(Records from a dataset)

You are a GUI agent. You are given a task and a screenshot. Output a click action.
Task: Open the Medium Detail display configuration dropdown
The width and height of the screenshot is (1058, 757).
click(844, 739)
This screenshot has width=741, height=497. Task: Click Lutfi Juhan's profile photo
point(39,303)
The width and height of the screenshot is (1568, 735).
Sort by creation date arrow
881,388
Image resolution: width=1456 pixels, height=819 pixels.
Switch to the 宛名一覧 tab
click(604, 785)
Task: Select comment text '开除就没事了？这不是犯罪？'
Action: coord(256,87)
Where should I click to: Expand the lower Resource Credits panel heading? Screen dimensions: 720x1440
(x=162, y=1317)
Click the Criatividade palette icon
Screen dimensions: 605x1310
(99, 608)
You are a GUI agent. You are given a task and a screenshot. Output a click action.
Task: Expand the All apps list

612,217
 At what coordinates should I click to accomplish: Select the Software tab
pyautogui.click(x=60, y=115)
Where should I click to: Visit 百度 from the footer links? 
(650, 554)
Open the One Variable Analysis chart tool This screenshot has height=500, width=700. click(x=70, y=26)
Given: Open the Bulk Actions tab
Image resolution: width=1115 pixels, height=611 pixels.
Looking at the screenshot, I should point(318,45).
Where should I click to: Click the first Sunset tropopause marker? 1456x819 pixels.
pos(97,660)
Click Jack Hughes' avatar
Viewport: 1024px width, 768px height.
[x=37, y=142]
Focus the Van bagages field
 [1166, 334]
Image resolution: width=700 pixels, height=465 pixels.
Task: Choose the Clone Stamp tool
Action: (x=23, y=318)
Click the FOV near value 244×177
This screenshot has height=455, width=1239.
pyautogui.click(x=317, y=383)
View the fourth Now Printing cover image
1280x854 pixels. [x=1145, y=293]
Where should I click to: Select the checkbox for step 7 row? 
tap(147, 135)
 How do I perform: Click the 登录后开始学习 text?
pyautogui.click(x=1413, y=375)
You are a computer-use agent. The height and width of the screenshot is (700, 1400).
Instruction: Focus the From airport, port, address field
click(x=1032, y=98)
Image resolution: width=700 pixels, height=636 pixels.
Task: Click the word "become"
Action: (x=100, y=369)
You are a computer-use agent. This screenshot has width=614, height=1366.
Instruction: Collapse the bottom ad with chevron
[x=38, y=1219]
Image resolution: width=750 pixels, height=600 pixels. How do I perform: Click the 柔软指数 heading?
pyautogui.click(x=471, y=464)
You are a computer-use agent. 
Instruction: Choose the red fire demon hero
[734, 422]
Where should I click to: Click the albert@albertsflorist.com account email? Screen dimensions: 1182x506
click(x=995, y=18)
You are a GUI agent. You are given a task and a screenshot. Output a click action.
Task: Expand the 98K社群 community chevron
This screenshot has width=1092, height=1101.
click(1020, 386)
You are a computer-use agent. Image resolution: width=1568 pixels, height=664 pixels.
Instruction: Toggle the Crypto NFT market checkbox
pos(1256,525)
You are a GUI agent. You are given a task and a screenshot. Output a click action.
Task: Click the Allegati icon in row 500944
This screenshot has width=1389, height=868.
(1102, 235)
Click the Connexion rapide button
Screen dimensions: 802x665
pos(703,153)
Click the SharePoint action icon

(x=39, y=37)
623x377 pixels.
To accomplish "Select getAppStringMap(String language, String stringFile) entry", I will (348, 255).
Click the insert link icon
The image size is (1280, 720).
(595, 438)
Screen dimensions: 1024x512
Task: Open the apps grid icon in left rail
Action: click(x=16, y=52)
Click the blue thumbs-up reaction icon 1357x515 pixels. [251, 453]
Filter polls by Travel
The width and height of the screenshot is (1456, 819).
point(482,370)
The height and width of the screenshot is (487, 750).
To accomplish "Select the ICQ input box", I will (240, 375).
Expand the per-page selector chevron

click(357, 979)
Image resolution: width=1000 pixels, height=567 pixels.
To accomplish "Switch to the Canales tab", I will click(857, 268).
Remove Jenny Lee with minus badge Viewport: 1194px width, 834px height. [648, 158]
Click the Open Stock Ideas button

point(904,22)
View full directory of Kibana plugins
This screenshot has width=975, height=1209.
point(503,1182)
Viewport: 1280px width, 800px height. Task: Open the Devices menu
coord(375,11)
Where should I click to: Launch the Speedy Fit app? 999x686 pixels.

• Exercise brief
Repeat all of the entries above word for word.

• Result of this exercise
You are a GUI agent. You are given a task and a screenshot. Output a click action.
Task: Open the Medium Detail display configuration dropdown
The width and height of the screenshot is (1058, 757).
click(844, 739)
This screenshot has width=741, height=497. Task: Click Lutfi Juhan's profile photo
point(39,303)
The width and height of the screenshot is (1568, 735).
Sort by creation date arrow
881,388
Image resolution: width=1456 pixels, height=819 pixels.
Switch to the 宛名一覧 tab
click(604, 785)
Task: Select comment text '开除就没事了？这不是犯罪？'
Action: coord(256,87)
Where should I click to: Expand the lower Resource Credits panel heading? Screen dimensions: 720x1440
(x=162, y=1317)
Click the Criatividade palette icon
Screen dimensions: 605x1310
(99, 608)
You are a GUI agent. You are given a task and a screenshot. Output a click action.
Task: Expand the All apps list

612,217
 At what coordinates should I click to accomplish: Select the Software tab
pyautogui.click(x=60, y=115)
Where should I click to: Visit 百度 from the footer links? 
(650, 554)
Open the One Variable Analysis chart tool This screenshot has height=500, width=700. click(x=70, y=26)
Given: Open the Bulk Actions tab
Image resolution: width=1115 pixels, height=611 pixels.
Looking at the screenshot, I should point(318,45).
Where should I click to: Click the first Sunset tropopause marker? 1456x819 pixels.
pos(97,660)
Click Jack Hughes' avatar
Viewport: 1024px width, 768px height.
[x=37, y=142]
Focus the Van bagages field
 [1166, 334]
Image resolution: width=700 pixels, height=465 pixels.
Task: Choose the Clone Stamp tool
Action: (x=23, y=318)
Click the FOV near value 244×177
This screenshot has height=455, width=1239.
pyautogui.click(x=317, y=383)
View the fourth Now Printing cover image
1280x854 pixels. [x=1145, y=293]
Where should I click to: Select the checkbox for step 7 row? 
tap(147, 135)
 How do I perform: Click the 登录后开始学习 text?
pyautogui.click(x=1413, y=375)
You are a computer-use agent. The height and width of the screenshot is (700, 1400).
Instruction: Focus the From airport, port, address field
click(x=1032, y=98)
Image resolution: width=700 pixels, height=636 pixels.
Task: Click the word "become"
Action: (x=100, y=369)
You are a computer-use agent. This screenshot has width=614, height=1366.
Instruction: Collapse the bottom ad with chevron
[x=38, y=1219]
Image resolution: width=750 pixels, height=600 pixels. How do I perform: Click the 柔软指数 heading?
pyautogui.click(x=471, y=464)
You are a computer-use agent. 
Instruction: Choose the red fire demon hero
[734, 422]
Where should I click to: Click the albert@albertsflorist.com account email? Screen dimensions: 1182x506
click(x=995, y=18)
You are a GUI agent. You are given a task and a screenshot. Output a click action.
Task: Expand the 98K社群 community chevron
This screenshot has width=1092, height=1101.
click(1020, 386)
You are a computer-use agent. Image resolution: width=1568 pixels, height=664 pixels.
Instruction: Toggle the Crypto NFT market checkbox
pos(1256,525)
You are a GUI agent. You are given a task and a screenshot. Output a click action.
Task: Click the Allegati icon in row 500944
This screenshot has width=1389, height=868.
(1102, 235)
Click the Connexion rapide button
Screen dimensions: 802x665
pos(703,153)
Click the SharePoint action icon

(x=39, y=37)
623x377 pixels.
To accomplish "Select getAppStringMap(String language, String stringFile) entry", I will (348, 255).
Click the insert link icon
The image size is (1280, 720).
(595, 438)
Screen dimensions: 1024x512
Task: Open the apps grid icon in left rail
Action: click(x=16, y=52)
Click the blue thumbs-up reaction icon 1357x515 pixels. [251, 453]
Filter polls by Travel
The width and height of the screenshot is (1456, 819).
point(482,370)
The height and width of the screenshot is (487, 750).
To accomplish "Select the ICQ input box", I will (240, 375).
Expand the per-page selector chevron

click(357, 979)
Image resolution: width=1000 pixels, height=567 pixels.
To accomplish "Switch to the Canales tab", I will click(857, 268).
Remove Jenny Lee with minus badge Viewport: 1194px width, 834px height. [648, 158]
Click the Open Stock Ideas button

point(904,22)
View full directory of Kibana plugins
This screenshot has width=975, height=1209.
point(503,1182)
Viewport: 1280px width, 800px height. Task: Open the Devices menu
coord(375,11)
Where should I click to: Launch the Speedy Fit app? 999x686 pixels.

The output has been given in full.